Re: Tap water no3 at 10ppm phosphate at 5ppm would you go RO

PostPosted: Tue Mar 05, 2019 5:08 am
by fmueller
My first action would be to double check test results. Test kits are not very accurate, especially when older. And the nitrate test is notorious for being difficult. 10ppm of nitrate is not ideal, but still won't be a problem for most fish. I might put in an automatic drip water change system to keep it at 10ppm at all times. That will probably be better than having it alternate between 0 and 20ppp from waterchange to waterchange.

Phosphate is not something cichlid keepers usually worry about. It's not harmful to fish but can only create algae problems. I'd rather deal with the algae, for example by adding snails or some algae eating fish, rather than targeting phosphate.

RO water is expensive, and bringing it back up to Rift Lake conditions is just a hassle. I would go to great length to avoid that.

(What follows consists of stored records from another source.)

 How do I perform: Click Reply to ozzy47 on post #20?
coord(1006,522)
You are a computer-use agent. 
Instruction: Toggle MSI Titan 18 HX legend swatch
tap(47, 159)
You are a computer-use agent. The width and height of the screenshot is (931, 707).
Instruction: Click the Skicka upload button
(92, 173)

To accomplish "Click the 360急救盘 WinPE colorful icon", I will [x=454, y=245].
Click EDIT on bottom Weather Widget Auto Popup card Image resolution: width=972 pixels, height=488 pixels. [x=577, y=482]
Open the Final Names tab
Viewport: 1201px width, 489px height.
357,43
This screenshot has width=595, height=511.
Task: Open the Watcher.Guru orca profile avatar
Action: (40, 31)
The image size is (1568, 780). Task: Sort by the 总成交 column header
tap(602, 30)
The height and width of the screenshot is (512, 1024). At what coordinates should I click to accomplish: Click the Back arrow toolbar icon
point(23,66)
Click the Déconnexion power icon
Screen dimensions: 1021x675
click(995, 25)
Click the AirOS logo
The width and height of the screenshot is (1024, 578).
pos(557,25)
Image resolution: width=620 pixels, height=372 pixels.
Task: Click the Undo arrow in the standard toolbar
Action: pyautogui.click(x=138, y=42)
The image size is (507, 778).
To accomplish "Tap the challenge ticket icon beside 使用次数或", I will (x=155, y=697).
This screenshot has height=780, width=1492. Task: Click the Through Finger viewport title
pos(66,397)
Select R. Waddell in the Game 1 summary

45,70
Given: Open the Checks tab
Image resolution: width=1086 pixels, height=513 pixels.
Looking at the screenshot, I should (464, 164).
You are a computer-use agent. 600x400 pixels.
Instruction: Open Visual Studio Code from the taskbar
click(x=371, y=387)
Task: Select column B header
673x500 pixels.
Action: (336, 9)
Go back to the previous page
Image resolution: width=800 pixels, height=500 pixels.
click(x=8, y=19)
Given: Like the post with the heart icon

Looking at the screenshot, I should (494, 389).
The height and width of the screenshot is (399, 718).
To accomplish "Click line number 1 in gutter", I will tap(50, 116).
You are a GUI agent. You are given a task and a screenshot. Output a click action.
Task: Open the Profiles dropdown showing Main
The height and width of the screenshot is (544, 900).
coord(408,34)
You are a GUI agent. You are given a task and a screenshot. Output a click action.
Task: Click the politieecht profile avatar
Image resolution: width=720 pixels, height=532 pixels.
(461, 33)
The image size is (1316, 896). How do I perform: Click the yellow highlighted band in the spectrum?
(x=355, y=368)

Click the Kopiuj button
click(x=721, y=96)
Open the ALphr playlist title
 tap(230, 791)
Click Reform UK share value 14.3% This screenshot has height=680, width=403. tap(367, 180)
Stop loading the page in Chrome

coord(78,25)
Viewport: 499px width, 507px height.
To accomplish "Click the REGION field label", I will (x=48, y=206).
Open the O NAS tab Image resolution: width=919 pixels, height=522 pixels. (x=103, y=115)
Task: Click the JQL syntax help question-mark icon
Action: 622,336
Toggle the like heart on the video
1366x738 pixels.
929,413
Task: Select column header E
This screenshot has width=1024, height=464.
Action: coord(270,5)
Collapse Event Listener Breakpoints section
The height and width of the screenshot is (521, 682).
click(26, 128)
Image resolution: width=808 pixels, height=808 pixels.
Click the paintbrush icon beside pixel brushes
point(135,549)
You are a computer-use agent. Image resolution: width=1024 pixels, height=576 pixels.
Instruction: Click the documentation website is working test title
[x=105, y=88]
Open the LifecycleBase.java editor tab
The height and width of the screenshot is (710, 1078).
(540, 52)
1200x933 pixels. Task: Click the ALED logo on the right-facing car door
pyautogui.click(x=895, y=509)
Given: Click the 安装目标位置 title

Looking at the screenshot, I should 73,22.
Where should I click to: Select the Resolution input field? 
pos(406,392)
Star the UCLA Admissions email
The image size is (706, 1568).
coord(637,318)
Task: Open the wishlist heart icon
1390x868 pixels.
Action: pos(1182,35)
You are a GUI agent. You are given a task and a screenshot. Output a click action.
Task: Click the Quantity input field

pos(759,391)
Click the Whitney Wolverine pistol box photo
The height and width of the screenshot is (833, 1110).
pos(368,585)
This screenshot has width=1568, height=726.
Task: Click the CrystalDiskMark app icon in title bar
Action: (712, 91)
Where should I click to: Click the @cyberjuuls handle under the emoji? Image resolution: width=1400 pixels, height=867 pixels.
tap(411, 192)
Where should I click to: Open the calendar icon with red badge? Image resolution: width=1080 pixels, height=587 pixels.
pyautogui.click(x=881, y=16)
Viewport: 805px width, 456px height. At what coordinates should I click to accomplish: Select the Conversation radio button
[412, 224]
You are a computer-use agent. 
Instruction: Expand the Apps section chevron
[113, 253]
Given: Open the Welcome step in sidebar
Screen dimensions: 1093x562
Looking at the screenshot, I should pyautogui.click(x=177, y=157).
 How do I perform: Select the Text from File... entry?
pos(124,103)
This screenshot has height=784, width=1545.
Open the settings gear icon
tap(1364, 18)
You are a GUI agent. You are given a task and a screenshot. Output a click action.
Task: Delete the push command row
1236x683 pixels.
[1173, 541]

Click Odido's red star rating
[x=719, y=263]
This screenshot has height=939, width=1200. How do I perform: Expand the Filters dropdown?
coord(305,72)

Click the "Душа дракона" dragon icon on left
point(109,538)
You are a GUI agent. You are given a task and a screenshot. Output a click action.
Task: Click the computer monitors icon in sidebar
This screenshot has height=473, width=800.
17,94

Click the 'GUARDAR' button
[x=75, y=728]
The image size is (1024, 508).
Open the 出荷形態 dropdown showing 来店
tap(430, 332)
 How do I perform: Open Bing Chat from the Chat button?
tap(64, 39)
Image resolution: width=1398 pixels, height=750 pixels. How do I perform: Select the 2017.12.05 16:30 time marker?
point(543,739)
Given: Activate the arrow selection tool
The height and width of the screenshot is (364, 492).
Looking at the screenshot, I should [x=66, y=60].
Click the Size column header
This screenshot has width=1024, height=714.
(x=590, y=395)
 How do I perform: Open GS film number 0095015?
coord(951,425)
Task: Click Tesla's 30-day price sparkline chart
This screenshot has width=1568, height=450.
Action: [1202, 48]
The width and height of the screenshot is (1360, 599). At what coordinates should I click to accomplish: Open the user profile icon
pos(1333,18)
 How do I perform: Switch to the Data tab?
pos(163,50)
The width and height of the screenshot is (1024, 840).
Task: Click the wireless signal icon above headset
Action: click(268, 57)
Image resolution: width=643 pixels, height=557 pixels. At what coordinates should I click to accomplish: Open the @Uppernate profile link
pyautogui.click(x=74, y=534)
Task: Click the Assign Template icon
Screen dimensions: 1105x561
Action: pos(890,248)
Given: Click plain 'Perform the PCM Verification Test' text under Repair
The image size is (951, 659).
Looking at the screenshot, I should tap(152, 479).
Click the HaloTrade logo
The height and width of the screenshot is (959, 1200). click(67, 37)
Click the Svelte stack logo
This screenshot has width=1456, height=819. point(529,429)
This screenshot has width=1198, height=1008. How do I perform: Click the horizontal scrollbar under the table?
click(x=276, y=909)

Re: Tap water no3 at 10ppm phosphate at 5ppm would you go RO

PostPosted: Wed Jul 31, 2019 6:10 pm
by sandrock
I used ro when I had my discus set up. If you produce it yourself you end up with three times as much water to dispose of from the filtering process so bare that in mind if you are on a water meter like me. I used to buy mine from the local store I think it was about £12- 15 pound a week for between 120 and -150 litres howeve as you are not servicing the ro unit you would have no control over service intervals and the water will not always be at the same peramaters. you would also need to use a fair amount of mineral powder to bring it to the desired ph and hardness which is a n additional cost and headache. You will need to test the water and adjust accordingly so you will go through your ph, gh and kh test kits more frequently. having done this for a few years for discus fish wich would use less than half the mineral powder I would not recommend it unless its necessary. Almost forgot you will either have to keep a spare barrel of it ready or you may struggle if you need to do a water change in a hurry.